* Assignment: The data below has to be returned exactly, down to the last character.

(Information provided)

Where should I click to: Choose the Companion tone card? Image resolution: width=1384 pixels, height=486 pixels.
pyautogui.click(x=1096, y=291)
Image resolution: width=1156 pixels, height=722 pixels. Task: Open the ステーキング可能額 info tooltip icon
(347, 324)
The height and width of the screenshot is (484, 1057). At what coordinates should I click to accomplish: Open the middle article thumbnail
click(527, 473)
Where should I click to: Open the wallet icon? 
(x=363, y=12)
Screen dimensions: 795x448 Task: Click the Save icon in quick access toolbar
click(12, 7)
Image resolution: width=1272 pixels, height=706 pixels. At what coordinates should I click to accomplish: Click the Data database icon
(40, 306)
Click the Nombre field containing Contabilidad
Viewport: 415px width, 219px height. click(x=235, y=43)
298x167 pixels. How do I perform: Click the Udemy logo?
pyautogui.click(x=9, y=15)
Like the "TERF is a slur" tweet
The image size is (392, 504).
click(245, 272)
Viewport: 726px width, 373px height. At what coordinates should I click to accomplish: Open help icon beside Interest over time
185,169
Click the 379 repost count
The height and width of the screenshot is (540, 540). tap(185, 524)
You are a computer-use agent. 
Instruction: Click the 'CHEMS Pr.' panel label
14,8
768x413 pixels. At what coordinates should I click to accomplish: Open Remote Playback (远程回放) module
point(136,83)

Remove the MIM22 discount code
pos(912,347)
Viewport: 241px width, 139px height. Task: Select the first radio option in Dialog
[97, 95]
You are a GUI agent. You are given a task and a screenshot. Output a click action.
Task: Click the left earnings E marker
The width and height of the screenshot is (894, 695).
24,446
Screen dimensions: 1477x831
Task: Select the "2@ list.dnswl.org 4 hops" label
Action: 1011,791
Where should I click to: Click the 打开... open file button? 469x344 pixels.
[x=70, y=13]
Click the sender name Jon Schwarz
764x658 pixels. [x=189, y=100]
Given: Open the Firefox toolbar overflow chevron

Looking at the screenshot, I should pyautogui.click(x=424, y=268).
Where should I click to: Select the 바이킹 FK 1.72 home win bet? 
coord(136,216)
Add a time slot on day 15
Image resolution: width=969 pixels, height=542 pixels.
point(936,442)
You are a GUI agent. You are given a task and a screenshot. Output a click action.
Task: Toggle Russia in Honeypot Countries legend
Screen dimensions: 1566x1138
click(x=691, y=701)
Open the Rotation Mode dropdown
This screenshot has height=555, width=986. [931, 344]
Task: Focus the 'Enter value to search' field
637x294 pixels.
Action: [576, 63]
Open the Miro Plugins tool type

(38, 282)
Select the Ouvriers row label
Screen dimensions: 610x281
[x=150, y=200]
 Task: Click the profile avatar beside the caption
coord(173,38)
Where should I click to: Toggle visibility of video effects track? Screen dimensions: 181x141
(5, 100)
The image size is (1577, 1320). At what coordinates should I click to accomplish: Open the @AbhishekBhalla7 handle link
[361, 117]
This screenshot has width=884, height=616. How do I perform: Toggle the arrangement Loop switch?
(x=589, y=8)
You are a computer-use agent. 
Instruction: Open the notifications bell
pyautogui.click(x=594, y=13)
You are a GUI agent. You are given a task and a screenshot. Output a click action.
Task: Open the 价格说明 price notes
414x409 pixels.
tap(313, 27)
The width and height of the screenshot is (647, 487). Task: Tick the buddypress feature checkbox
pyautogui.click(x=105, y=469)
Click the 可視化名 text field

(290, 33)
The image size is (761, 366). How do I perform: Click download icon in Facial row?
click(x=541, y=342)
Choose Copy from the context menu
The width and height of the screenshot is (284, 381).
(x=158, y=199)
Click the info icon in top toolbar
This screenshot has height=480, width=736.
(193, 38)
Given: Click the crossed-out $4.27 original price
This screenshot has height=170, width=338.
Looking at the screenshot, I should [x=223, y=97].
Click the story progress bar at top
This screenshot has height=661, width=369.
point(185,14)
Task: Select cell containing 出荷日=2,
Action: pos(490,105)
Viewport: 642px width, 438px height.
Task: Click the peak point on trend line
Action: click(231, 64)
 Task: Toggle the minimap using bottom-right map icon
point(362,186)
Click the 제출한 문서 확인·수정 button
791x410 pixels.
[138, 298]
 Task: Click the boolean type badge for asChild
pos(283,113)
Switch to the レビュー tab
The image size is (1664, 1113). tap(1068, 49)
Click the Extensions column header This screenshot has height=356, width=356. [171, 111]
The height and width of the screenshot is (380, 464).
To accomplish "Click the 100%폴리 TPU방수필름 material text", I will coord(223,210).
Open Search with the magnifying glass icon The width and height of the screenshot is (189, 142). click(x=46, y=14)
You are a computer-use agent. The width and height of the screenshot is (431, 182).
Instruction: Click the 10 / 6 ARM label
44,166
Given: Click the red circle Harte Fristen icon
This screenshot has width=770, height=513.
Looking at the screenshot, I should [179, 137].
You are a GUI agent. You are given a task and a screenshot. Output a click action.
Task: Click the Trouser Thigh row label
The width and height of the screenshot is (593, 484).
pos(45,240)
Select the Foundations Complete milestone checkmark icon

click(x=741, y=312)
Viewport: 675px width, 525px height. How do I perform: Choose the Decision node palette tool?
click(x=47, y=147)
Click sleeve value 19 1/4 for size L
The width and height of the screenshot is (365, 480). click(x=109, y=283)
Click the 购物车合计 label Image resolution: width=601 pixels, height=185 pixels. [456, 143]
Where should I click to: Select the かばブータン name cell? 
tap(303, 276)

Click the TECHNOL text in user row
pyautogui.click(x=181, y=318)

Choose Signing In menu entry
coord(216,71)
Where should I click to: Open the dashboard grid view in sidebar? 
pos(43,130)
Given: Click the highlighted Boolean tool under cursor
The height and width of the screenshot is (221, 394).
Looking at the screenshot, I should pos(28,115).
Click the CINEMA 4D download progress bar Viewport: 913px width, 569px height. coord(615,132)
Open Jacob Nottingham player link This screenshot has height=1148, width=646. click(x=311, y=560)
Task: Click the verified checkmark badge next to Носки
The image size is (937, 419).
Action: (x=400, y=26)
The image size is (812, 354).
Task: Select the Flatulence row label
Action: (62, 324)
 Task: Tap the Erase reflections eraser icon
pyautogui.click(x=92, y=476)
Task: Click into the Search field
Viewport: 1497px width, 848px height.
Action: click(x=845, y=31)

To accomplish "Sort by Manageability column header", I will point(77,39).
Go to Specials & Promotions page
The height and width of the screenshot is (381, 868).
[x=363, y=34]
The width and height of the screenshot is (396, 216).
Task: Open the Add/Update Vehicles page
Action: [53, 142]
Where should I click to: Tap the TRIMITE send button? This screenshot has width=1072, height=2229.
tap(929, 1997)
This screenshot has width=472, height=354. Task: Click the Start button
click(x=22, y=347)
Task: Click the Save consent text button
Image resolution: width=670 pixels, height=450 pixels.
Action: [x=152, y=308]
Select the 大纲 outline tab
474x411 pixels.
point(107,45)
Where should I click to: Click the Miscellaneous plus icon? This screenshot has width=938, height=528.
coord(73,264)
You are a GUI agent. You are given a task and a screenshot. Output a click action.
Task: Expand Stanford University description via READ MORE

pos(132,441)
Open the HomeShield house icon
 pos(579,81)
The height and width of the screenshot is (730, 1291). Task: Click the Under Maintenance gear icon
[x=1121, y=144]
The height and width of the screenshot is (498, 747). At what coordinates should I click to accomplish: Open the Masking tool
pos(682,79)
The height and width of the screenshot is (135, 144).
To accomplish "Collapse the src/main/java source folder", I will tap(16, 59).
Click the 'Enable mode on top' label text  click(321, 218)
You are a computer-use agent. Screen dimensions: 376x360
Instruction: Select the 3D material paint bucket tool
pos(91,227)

(End Information provided)

* Answer:
Where should I click to: Choose the Companion tone card? Image resolution: width=1384 pixels, height=486 pixels.
pyautogui.click(x=1096, y=291)
Image resolution: width=1156 pixels, height=722 pixels. Task: Open the ステーキング可能額 info tooltip icon
(347, 324)
The height and width of the screenshot is (484, 1057). At what coordinates should I click to accomplish: Open the middle article thumbnail
click(527, 473)
Where should I click to: Open the wallet icon? 
(x=363, y=12)
Screen dimensions: 795x448 Task: Click the Save icon in quick access toolbar
click(12, 7)
Image resolution: width=1272 pixels, height=706 pixels. At what coordinates should I click to accomplish: Click the Data database icon
(40, 306)
Click the Nombre field containing Contabilidad
Viewport: 415px width, 219px height. click(x=235, y=43)
298x167 pixels. How do I perform: Click the Udemy logo?
pyautogui.click(x=9, y=15)
Like the "TERF is a slur" tweet
The image size is (392, 504).
click(245, 272)
Viewport: 726px width, 373px height. At what coordinates should I click to accomplish: Open help icon beside Interest over time
185,169
Click the 379 repost count
The height and width of the screenshot is (540, 540). tap(185, 524)
You are a computer-use agent. 
Instruction: Click the 'CHEMS Pr.' panel label
14,8
768x413 pixels. At what coordinates should I click to accomplish: Open Remote Playback (远程回放) module
point(136,83)

Remove the MIM22 discount code
pos(912,347)
Viewport: 241px width, 139px height. Task: Select the first radio option in Dialog
[97, 95]
You are a GUI agent. You are given a task and a screenshot. Output a click action.
Task: Click the left earnings E marker
The width and height of the screenshot is (894, 695).
24,446
Screen dimensions: 1477x831
Task: Select the "2@ list.dnswl.org 4 hops" label
Action: 1011,791
Where should I click to: Click the 打开... open file button? 469x344 pixels.
[x=70, y=13]
Click the sender name Jon Schwarz
764x658 pixels. [x=189, y=100]
Given: Open the Firefox toolbar overflow chevron

Looking at the screenshot, I should pyautogui.click(x=424, y=268).
Where should I click to: Select the 바이킹 FK 1.72 home win bet? 
coord(136,216)
Add a time slot on day 15
Image resolution: width=969 pixels, height=542 pixels.
point(936,442)
You are a GUI agent. You are given a task and a screenshot. Output a click action.
Task: Toggle Russia in Honeypot Countries legend
Screen dimensions: 1566x1138
click(x=691, y=701)
Open the Rotation Mode dropdown
This screenshot has height=555, width=986. [931, 344]
Task: Focus the 'Enter value to search' field
637x294 pixels.
Action: [576, 63]
Open the Miro Plugins tool type

(38, 282)
Select the Ouvriers row label
Screen dimensions: 610x281
[x=150, y=200]
 Task: Click the profile avatar beside the caption
coord(173,38)
Where should I click to: Toggle visibility of video effects track? Screen dimensions: 181x141
(5, 100)
The image size is (1577, 1320). At what coordinates should I click to accomplish: Open the @AbhishekBhalla7 handle link
[361, 117]
This screenshot has width=884, height=616. How do I perform: Toggle the arrangement Loop switch?
(x=589, y=8)
You are a computer-use agent. 
Instruction: Open the notifications bell
pyautogui.click(x=594, y=13)
You are a GUI agent. You are given a task and a screenshot. Output a click action.
Task: Open the 价格说明 price notes
414x409 pixels.
tap(313, 27)
The width and height of the screenshot is (647, 487). Task: Tick the buddypress feature checkbox
pyautogui.click(x=105, y=469)
Click the 可視化名 text field

(290, 33)
The image size is (761, 366). How do I perform: Click download icon in Facial row?
click(x=541, y=342)
Choose Copy from the context menu
The width and height of the screenshot is (284, 381).
(x=158, y=199)
Click the info icon in top toolbar
This screenshot has height=480, width=736.
(193, 38)
Given: Click the crossed-out $4.27 original price
This screenshot has height=170, width=338.
Looking at the screenshot, I should [x=223, y=97].
Click the story progress bar at top
This screenshot has height=661, width=369.
point(185,14)
Task: Select cell containing 出荷日=2,
Action: pos(490,105)
Viewport: 642px width, 438px height.
Task: Click the peak point on trend line
Action: click(231, 64)
 Task: Toggle the minimap using bottom-right map icon
point(362,186)
Click the 제출한 문서 확인·수정 button
791x410 pixels.
[138, 298]
 Task: Click the boolean type badge for asChild
pos(283,113)
Switch to the レビュー tab
The image size is (1664, 1113). tap(1068, 49)
Click the Extensions column header This screenshot has height=356, width=356. [171, 111]
The height and width of the screenshot is (380, 464).
To accomplish "Click the 100%폴리 TPU방수필름 material text", I will coord(223,210).
Open Search with the magnifying glass icon The width and height of the screenshot is (189, 142). click(x=46, y=14)
You are a computer-use agent. The width and height of the screenshot is (431, 182).
Instruction: Click the 10 / 6 ARM label
44,166
Given: Click the red circle Harte Fristen icon
This screenshot has width=770, height=513.
Looking at the screenshot, I should [179, 137].
You are a GUI agent. You are given a task and a screenshot. Output a click action.
Task: Click the Trouser Thigh row label
The width and height of the screenshot is (593, 484).
pos(45,240)
Select the Foundations Complete milestone checkmark icon

click(x=741, y=312)
Viewport: 675px width, 525px height. How do I perform: Choose the Decision node palette tool?
click(x=47, y=147)
Click sleeve value 19 1/4 for size L
The width and height of the screenshot is (365, 480). click(x=109, y=283)
Click the 购物车合计 label Image resolution: width=601 pixels, height=185 pixels. [456, 143]
Where should I click to: Select the かばブータン name cell? 
tap(303, 276)

Click the TECHNOL text in user row
pyautogui.click(x=181, y=318)

Choose Signing In menu entry
coord(216,71)
Where should I click to: Open the dashboard grid view in sidebar? 
pos(43,130)
Given: Click the highlighted Boolean tool under cursor
The height and width of the screenshot is (221, 394).
Looking at the screenshot, I should pos(28,115).
Click the CINEMA 4D download progress bar Viewport: 913px width, 569px height. coord(615,132)
Open Jacob Nottingham player link This screenshot has height=1148, width=646. click(x=311, y=560)
Task: Click the verified checkmark badge next to Носки
The image size is (937, 419).
Action: (x=400, y=26)
The image size is (812, 354).
Task: Select the Flatulence row label
Action: (62, 324)
 Task: Tap the Erase reflections eraser icon
pyautogui.click(x=92, y=476)
Task: Click into the Search field
Viewport: 1497px width, 848px height.
Action: click(x=845, y=31)

To accomplish "Sort by Manageability column header", I will point(77,39).
Go to Specials & Promotions page
The height and width of the screenshot is (381, 868).
[x=363, y=34]
The width and height of the screenshot is (396, 216).
Task: Open the Add/Update Vehicles page
Action: [53, 142]
Where should I click to: Tap the TRIMITE send button? This screenshot has width=1072, height=2229.
tap(929, 1997)
This screenshot has width=472, height=354. Task: Click the Start button
click(x=22, y=347)
Task: Click the Save consent text button
Image resolution: width=670 pixels, height=450 pixels.
Action: [x=152, y=308]
Select the 大纲 outline tab
474x411 pixels.
point(107,45)
Where should I click to: Click the Miscellaneous plus icon? This screenshot has width=938, height=528.
coord(73,264)
You are a GUI agent. You are given a task and a screenshot. Output a click action.
Task: Expand Stanford University description via READ MORE

pos(132,441)
Open the HomeShield house icon
 pos(579,81)
The height and width of the screenshot is (730, 1291). Task: Click the Under Maintenance gear icon
[x=1121, y=144]
The height and width of the screenshot is (498, 747). At what coordinates should I click to accomplish: Open the Masking tool
pos(682,79)
The height and width of the screenshot is (135, 144).
To accomplish "Collapse the src/main/java source folder", I will tap(16, 59).
Click the 'Enable mode on top' label text  click(321, 218)
You are a computer-use agent. Screen dimensions: 376x360
Instruction: Select the 3D material paint bucket tool
pos(91,227)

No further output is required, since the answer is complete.